= William Bortrick =

British genealogist

William Bortrick (born 30 April 1973) is a British genealogist who is the owner, chairman and editor of Burke's Peerage.

Per the pedigree in the publication he edits, Bortrick claims descent from the fourth Lord Borthwick through his daughter Margaret- who married the unrelated Sir John Borthwick, himself "of obscure origins ... not, as has been claimed, a son of William, third Lord Borthwick"- via a branch resident in Ireland since the 1600s, primarily at Ballymena in County Antrim, where they were builders.

He studied history at the University of Oxford, and Wolfson College, Cambridge.

In September 2021, Prince Charles's closest aide Michael Fawcett "stepped down temporarily" as chief executive of The Prince's Foundation, after an investigation by The Sunday Times and the Mail on Sunday reported that he "offered to help to secure a knighthood and British citizenship" for a Saudi tycoon, who donated £1.5m to Prince Charles's charities. Bortrick was named by The Sunday Times as the alleged fixer at the heart of the claims. Bortrick is said to have received thousands of pounds to secure the honour.

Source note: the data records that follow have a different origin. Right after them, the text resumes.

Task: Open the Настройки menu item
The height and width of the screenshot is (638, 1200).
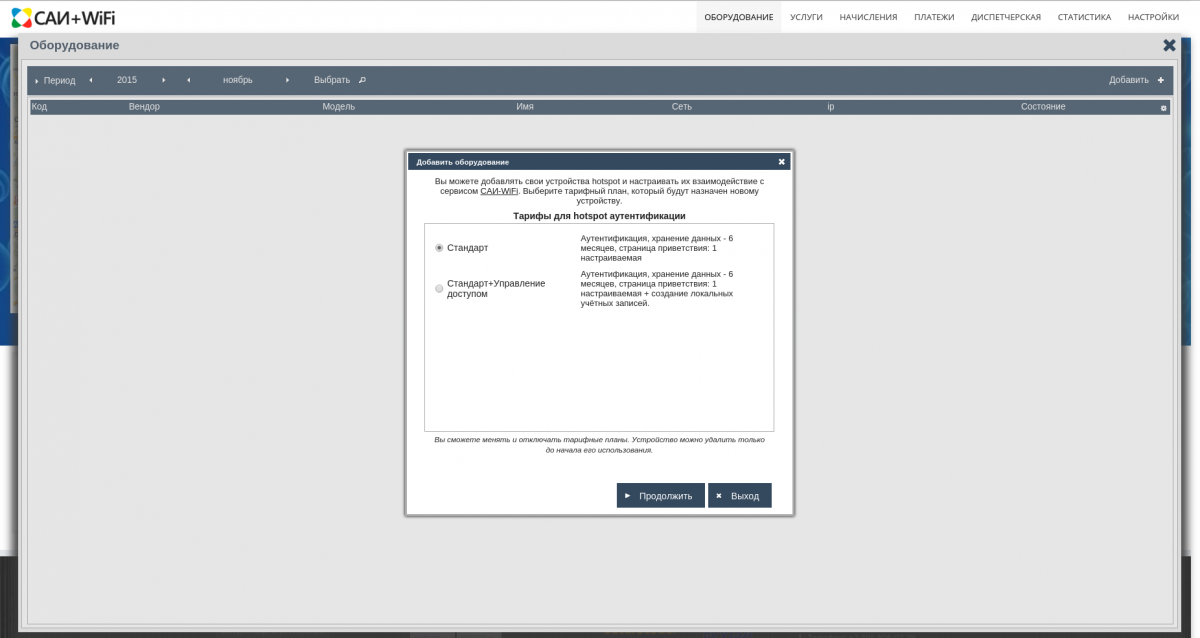Action: click(1153, 17)
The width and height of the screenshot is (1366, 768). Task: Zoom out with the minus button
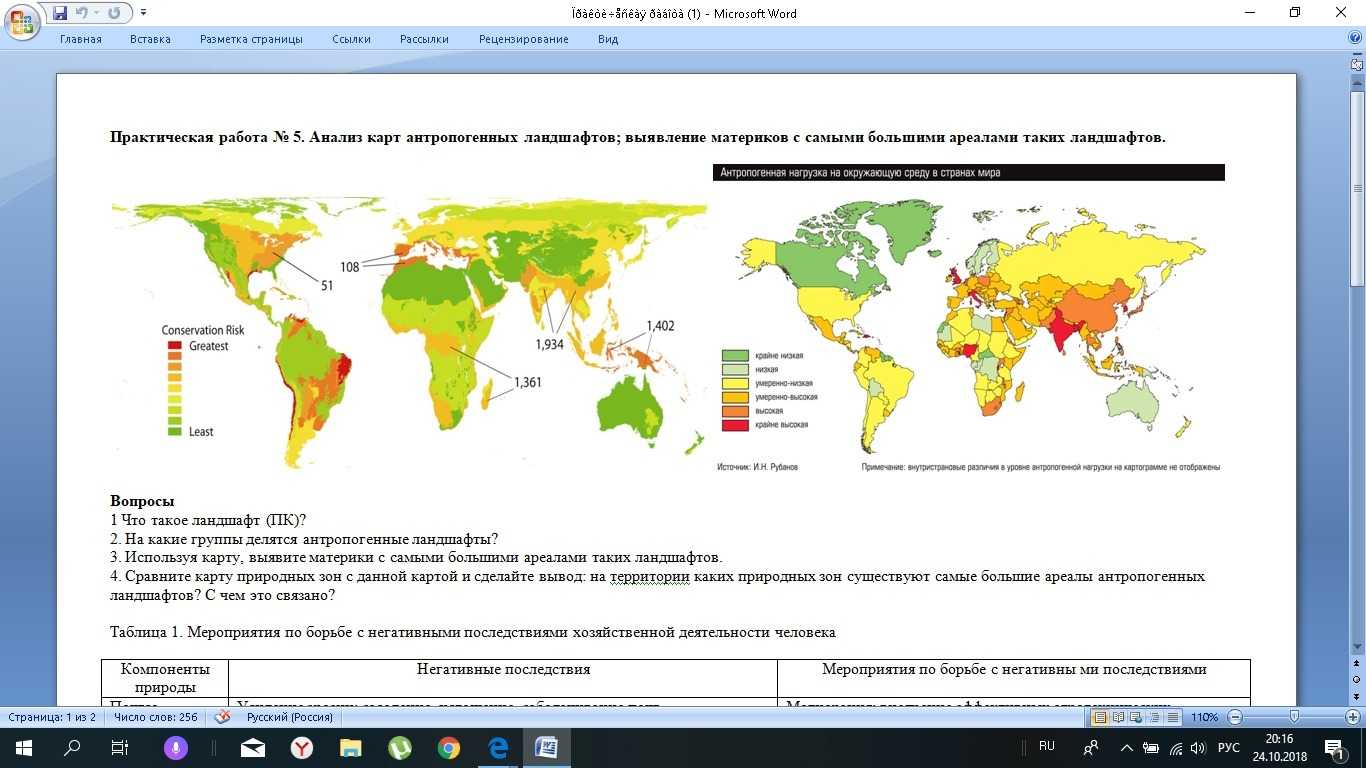pyautogui.click(x=1235, y=717)
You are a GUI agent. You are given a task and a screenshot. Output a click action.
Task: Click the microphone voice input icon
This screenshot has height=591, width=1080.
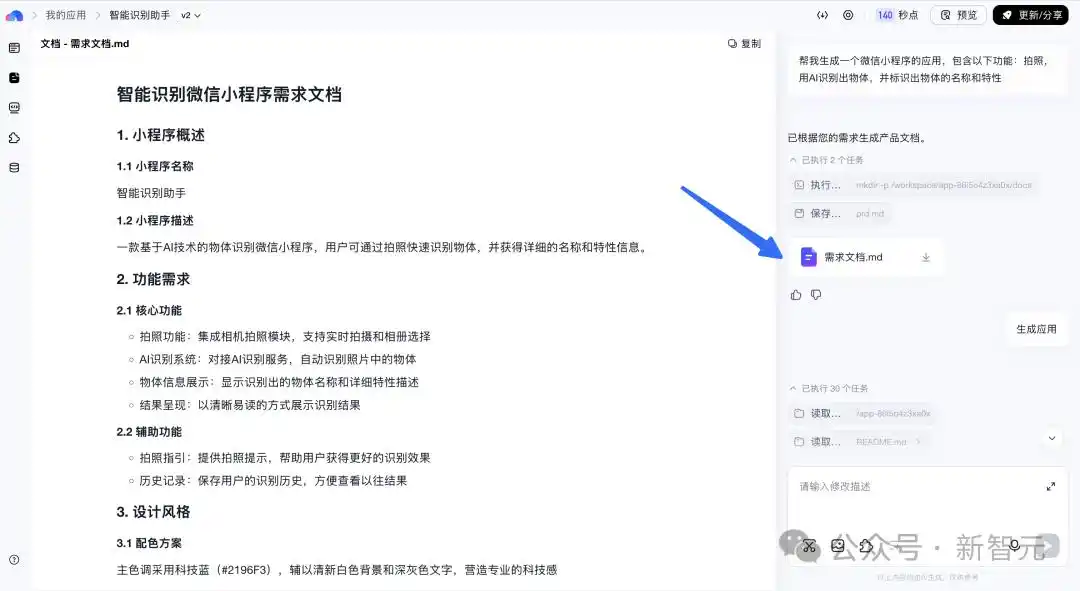click(1015, 546)
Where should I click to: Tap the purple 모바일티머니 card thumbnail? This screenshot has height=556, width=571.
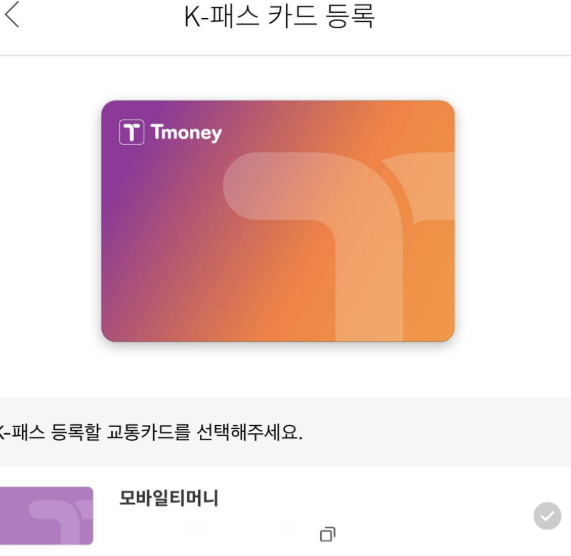(x=46, y=516)
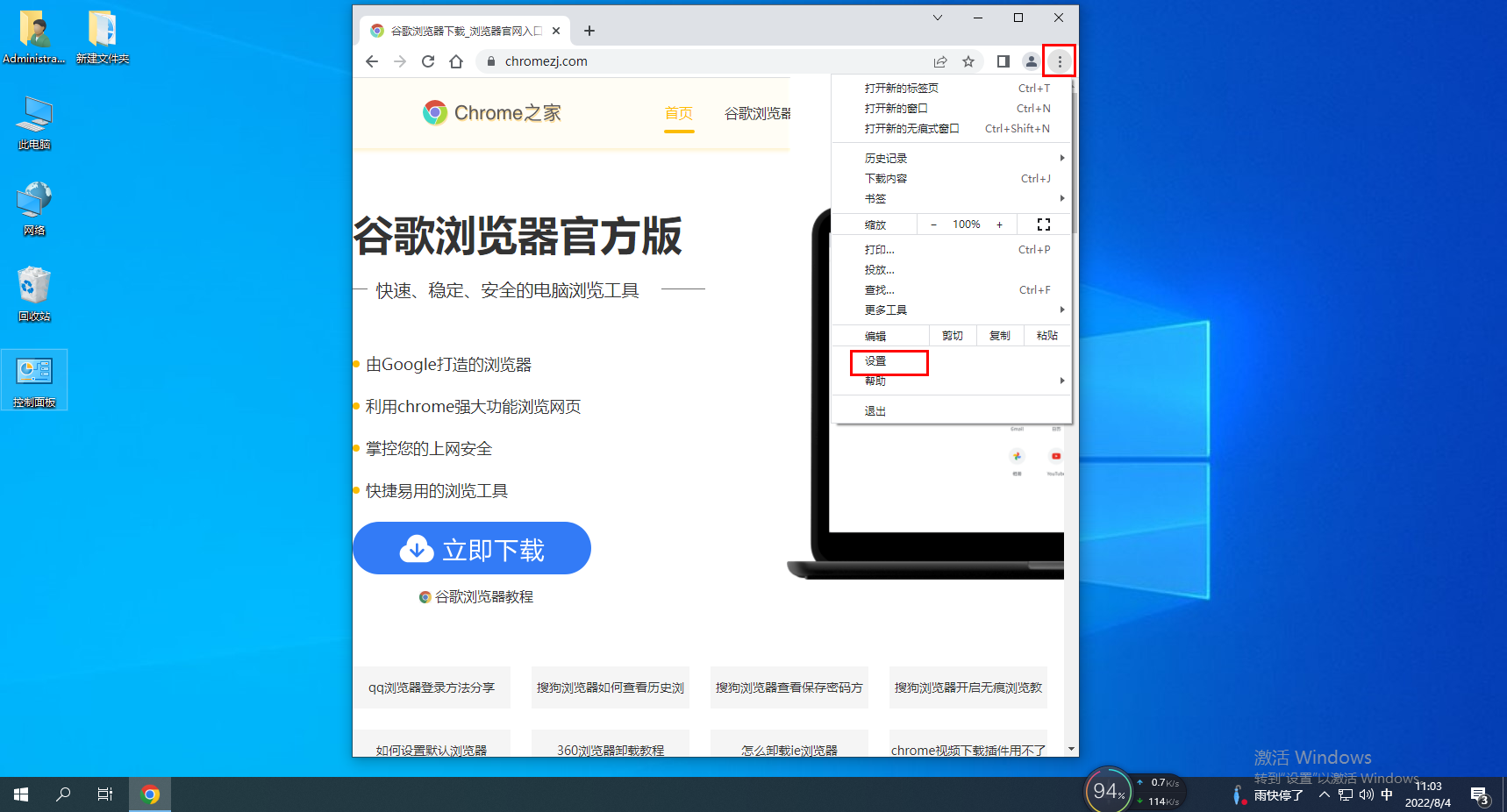
Task: Click the browser back arrow
Action: (372, 61)
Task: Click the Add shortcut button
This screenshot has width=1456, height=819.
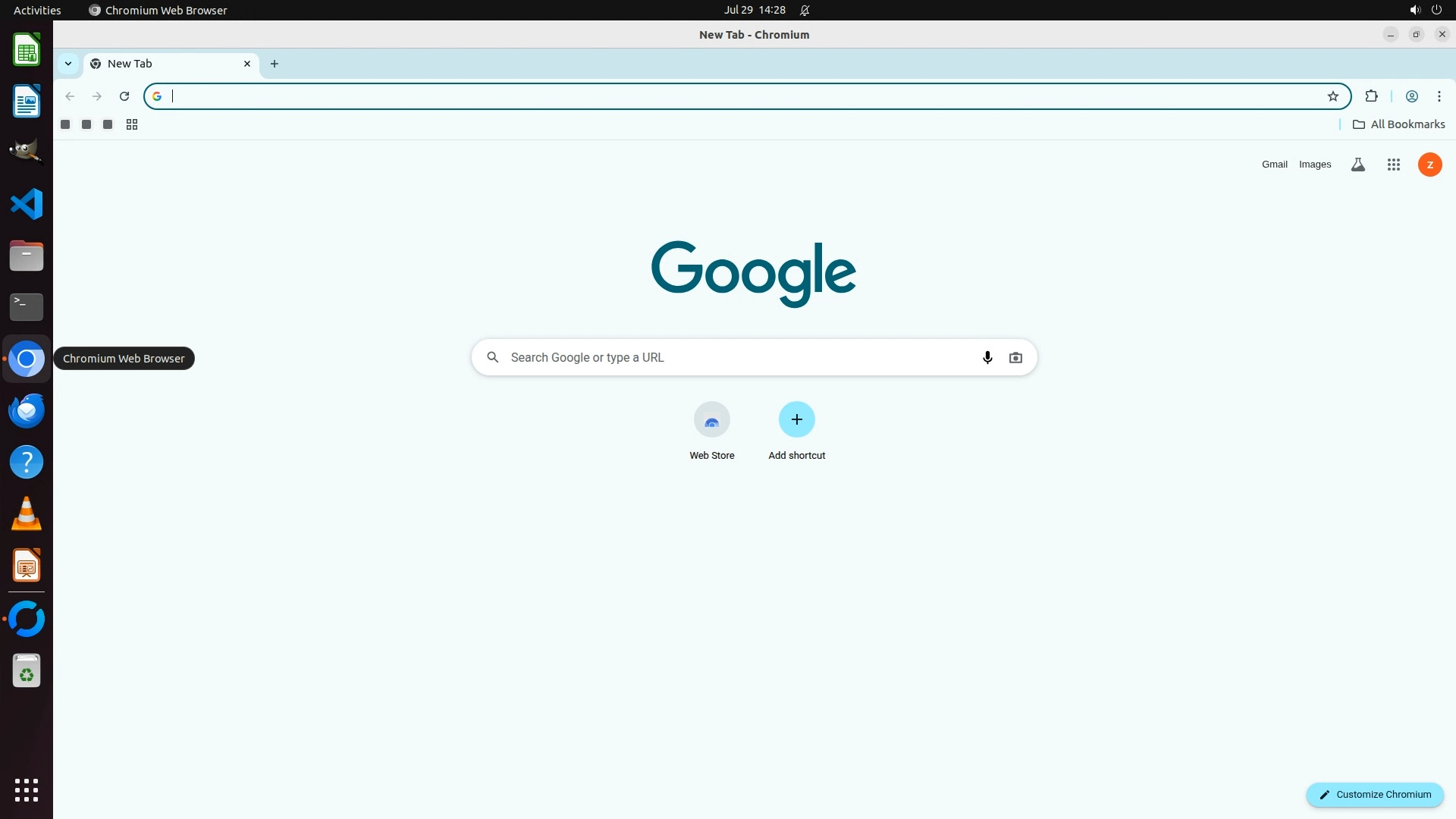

According to the Metropolitan Police, at least two complaints were made calling for an investigation into whether Prince Charles or Michael Fawcett breached the Honours (Prevention of Abuses) Act 1925. In February 2022, the Metropolitan Police launched an investigation into the cash-for-honours allegations linked to Charles' charity The Prince's Foundation.

On 16 February 2024, Bortrick was disqualified by the Charity Commission from being a trustee or senior manager at any charity for 12 years. In one instance, the Charity Commission found that a desk and bookcase had been bought for £16,000 using the Burke's Peerage Foundation's charitable funds, and were then kept and used at Bortrick's home.